Do dobrego używania wolności wezwał papież Franciszek 50 tys. niemieckich ministrantów. Zgromadzili się oni na placu św. Piotra, gdzie uczestniczyli w Nieszporach, odprawianych pod przewodnictwem Ojca Świętego. - Nie marnujcie wielkiej godności dzieci Bożych, jaka została wam dana! Jeśli pójdziecie za Jezusem i Jego Ewangelią, wasza wolność rozwinie się niczym kwitnąca roślina, przynosząc dobre i obfite owoce - przekonywał papież.
Chłopcy i dziewczęta w wieku od 13 do 27 lat przybyli do Rzymu w narodowej pielgrzymce. Na barwnych chustach pielgrzymów widnieje hasło: „Frei! Darum ist es erlaubt, Gutes zu tun” („Wolni! Bo wolno jest dobrze czynić”).
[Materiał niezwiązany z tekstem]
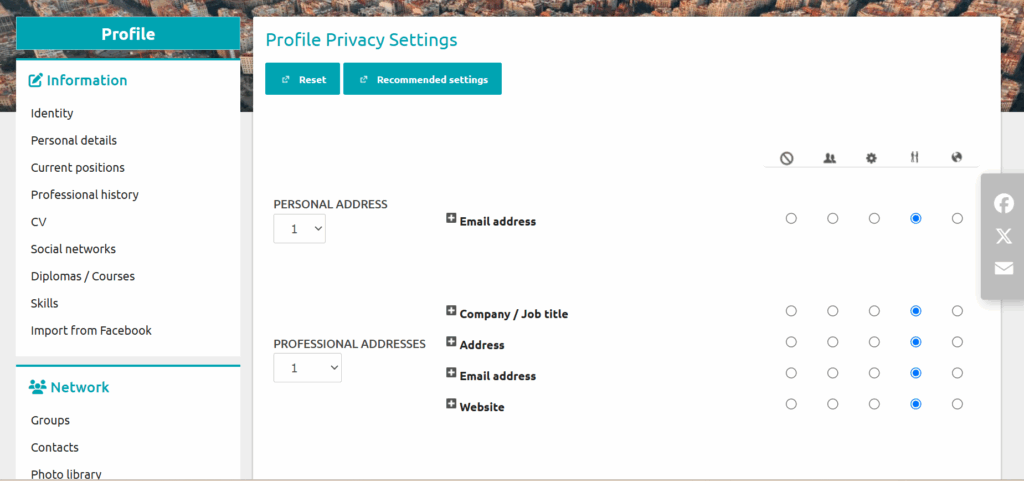Open the Professional Addresses number dropdown

coord(307,368)
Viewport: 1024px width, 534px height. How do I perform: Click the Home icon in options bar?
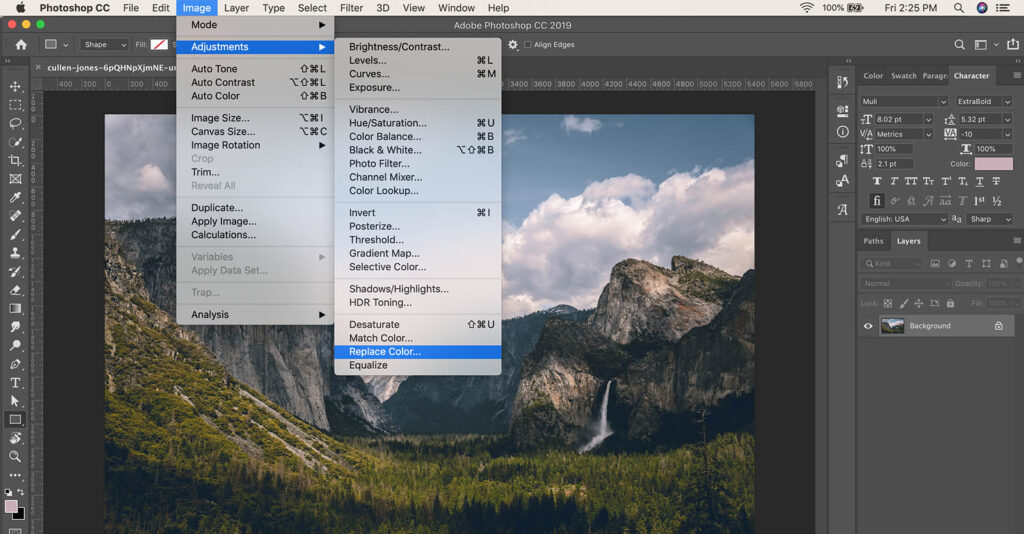[21, 45]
Młodzieży towarzyszyli liczni biskupi.
Franciszek odpowiedział na trzy pytania zadane przez przedstawicieli ministrantów. Pierwsze dotyczyło tego, czego oczekuje od nich Kościół, drugie - jak łączyć posługę przy ołtarzu z codziennym życiem w środowisku, które jej nie rozumie, trzecie zaś - jak doświadczyć w życiu tego, że wiara oznacza wolność.
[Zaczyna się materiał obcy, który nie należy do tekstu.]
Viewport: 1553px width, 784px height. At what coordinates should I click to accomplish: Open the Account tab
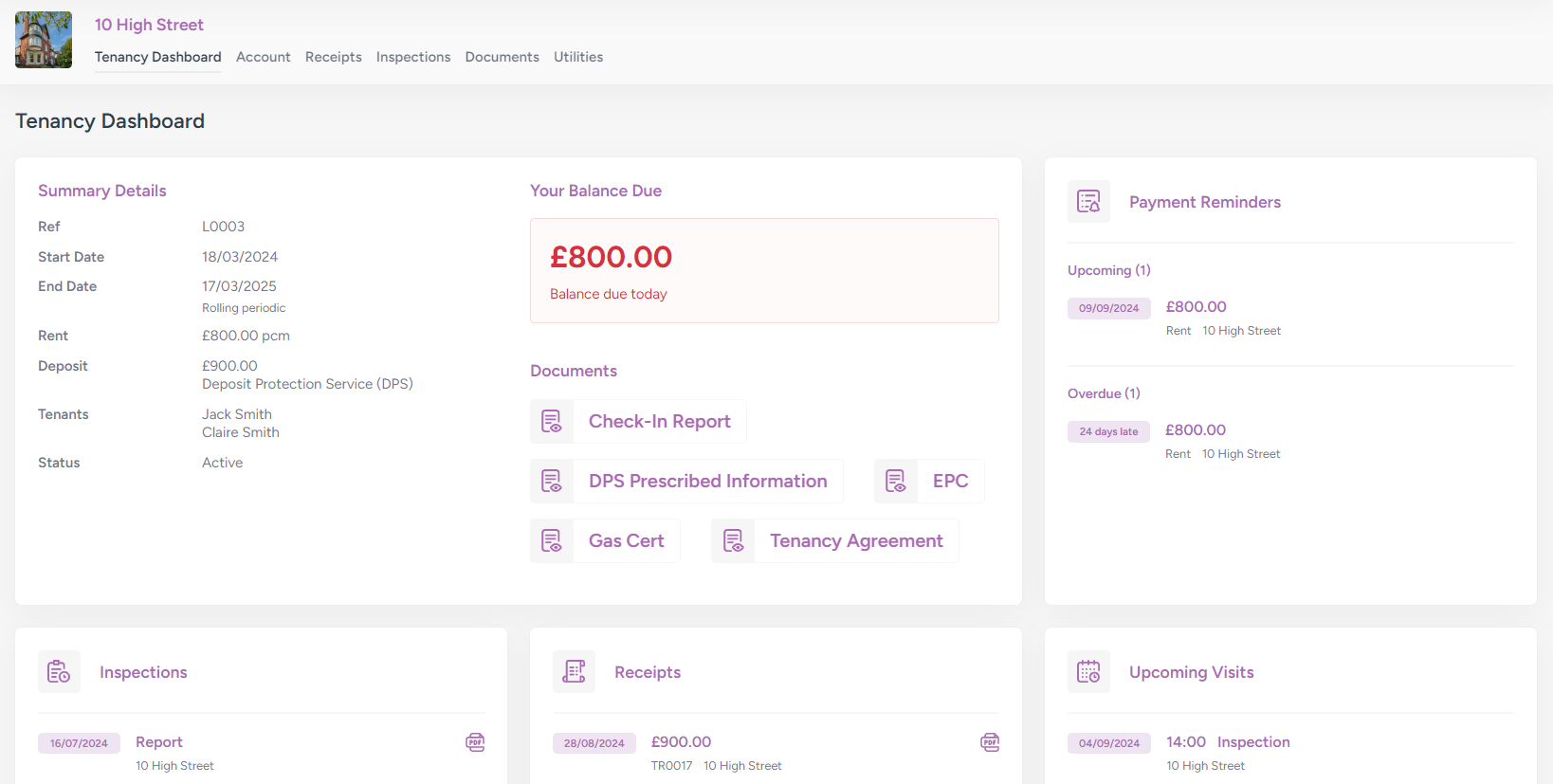coord(263,57)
W odpowiedzi papież wezwał ministrantki i ministrantów, by byli „kanałami”, przekazującymi innym miłość Jezusa, mówiąc o Nim swoim rówieśnikom, zwłaszcza spoza granicami parafii. - To jest zadanie zarezerwowane szczególnie dla was, bo dzięki swej odwadze, entuzjazmowi, spontaniczności, łatwości nawiązywania kontaktów możecie lepiej dotrzeć do umysłów i serc tych, którzy się oddalili od Pana. Tylu młodych w waszym wieku odczuwa głęboką potrzebę kogoś, kto swoim życiem im powie, że Jezus nas zna, kocha, przebacza, dzieli z nami nasze trudności i nas wspiera swą łaską - podkreślił Franciszek.
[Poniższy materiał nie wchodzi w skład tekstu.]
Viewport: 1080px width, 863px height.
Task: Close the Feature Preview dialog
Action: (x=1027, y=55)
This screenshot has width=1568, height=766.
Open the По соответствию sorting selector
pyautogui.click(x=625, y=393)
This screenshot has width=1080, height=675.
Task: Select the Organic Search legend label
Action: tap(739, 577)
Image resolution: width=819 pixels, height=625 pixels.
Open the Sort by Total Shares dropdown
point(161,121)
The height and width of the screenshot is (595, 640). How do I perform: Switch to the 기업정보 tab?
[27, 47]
Zachęcił ministrantów, by dobrze organizowali swe życie - a jako Niemcy wiedzą jak to robić - nie tracąc czasu na sprawy ulotne: czatowanie w internecie, oglądanie telenowel, czy zdobycze technologiczne, które mają ułatwiać życie, a faktycznie odwracają uwagę od tego, co rzeczywiście ważne. Wśród tylu spraw codziennej rutyny priorytetem powinna być pamięć o naszym Stwórcy, który nam towarzyszy w drodze.
Mówiąc o otrzymanym od Boga darze wolności, zauważył, że źle wykorzystany może on prowadzić daleko od Boga i do utraty ludzkiej godności. Dlatego konieczne są wskazówki i zasady, zarówno w społeczeństwie jak i w Kościele, które pomagają pełnić wolę Bożą. - Gdy nie jest kształtowana przez Ewangelię wolność może przekształcić się w niewolę: niewolę grzechu. Nasi pierwsi rodzice, Adam i Ewa, oddalając się od woli Bożej popadli w grzech, czyli w złe używanie wolności - tłumaczył papież.
- Drodzy chłopcy i dziewczęta! Nie używajcie źle waszej wolności! Nie marnujcie wielkiej godności dzieci Bożych, jaka została wam dana! Jeśli pójdziecie za Jezusem i Jego Ewangelią, wasza wolność rozwinie się niczym kwitnąca roślina, przynosząc dobre i obfite owoce! - apelował biskup Rzymu. Zapewnił, że na tej drodze znajdą oni „prawdziwą radość”, gdyż Bóg pragnie ludzi „w pełni szczęśliwych i spełnionych”. - Tylko dzięki przylgnięciu do woli Bożej możemy czynić dobro i być światłem dla świata i solą ziemi - podkreślił Franciszek.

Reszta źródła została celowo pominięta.